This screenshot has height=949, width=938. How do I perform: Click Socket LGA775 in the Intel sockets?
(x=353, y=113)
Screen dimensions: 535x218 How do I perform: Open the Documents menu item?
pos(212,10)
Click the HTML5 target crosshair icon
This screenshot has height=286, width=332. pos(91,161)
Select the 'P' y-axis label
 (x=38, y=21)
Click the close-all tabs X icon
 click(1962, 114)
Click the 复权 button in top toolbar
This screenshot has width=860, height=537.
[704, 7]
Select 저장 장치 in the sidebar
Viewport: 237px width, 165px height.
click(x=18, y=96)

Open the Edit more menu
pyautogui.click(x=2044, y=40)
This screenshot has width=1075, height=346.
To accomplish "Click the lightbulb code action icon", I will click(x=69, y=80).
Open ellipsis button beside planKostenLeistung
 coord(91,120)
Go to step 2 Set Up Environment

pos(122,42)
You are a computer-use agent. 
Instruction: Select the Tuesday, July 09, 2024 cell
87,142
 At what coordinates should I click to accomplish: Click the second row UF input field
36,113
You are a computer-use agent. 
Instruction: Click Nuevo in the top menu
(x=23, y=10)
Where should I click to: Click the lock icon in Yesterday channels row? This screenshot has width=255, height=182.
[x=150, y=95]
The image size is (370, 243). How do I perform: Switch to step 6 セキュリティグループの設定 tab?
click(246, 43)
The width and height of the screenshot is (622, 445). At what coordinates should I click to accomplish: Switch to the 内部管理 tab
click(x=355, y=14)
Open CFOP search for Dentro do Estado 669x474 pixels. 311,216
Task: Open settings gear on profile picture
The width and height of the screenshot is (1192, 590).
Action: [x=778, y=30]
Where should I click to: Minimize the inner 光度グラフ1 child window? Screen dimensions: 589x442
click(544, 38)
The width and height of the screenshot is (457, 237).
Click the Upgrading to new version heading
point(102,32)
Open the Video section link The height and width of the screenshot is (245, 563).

■ ■ ■ ■

**Short problem**.
Recast the entries above as a numbered list, from the line containing "Open the Edit more menu" through the end of the entries, both included. Leave out blank lines.

**Final result**.
1. Open the Edit more menu
2. pyautogui.click(x=2044, y=40)
3. This screenshot has width=1075, height=346.
4. To accomplish "Click the lightbulb code action icon", I will click(x=69, y=80).
5. Open ellipsis button beside planKostenLeistung
6.  coord(91,120)
7. Go to step 2 Set Up Environment
8. pos(122,42)
9. You are a computer-use agent. 
10. Instruction: Select the Tuesday, July 09, 2024 cell
11. 87,142
12.  At what coordinates should I click to accomplish: Click the second row UF input field
13. 36,113
14. You are a computer-use agent. 
15. Instruction: Click Nuevo in the top menu
16. (x=23, y=10)
17. Where should I click to: Click the lock icon in Yesterday channels row? This screenshot has width=255, height=182.
18. [x=150, y=95]
19. The image size is (370, 243). How do I perform: Switch to step 6 セキュリティグループの設定 tab?
20. click(246, 43)
21. The width and height of the screenshot is (622, 445). At what coordinates should I click to accomplish: Switch to the 内部管理 tab
22. click(x=355, y=14)
23. Open CFOP search for Dentro do Estado 669x474 pixels. 311,216
24. Task: Open settings gear on profile picture
25. The width and height of the screenshot is (1192, 590).
26. Action: [x=778, y=30]
27. Where should I click to: Minimize the inner 光度グラフ1 child window? Screen dimensions: 589x442
28. click(544, 38)
29. The width and height of the screenshot is (457, 237).
30. Click the Upgrading to new version heading
31. point(102,32)
32. Open the Video section link The height and width of the screenshot is (245, 563).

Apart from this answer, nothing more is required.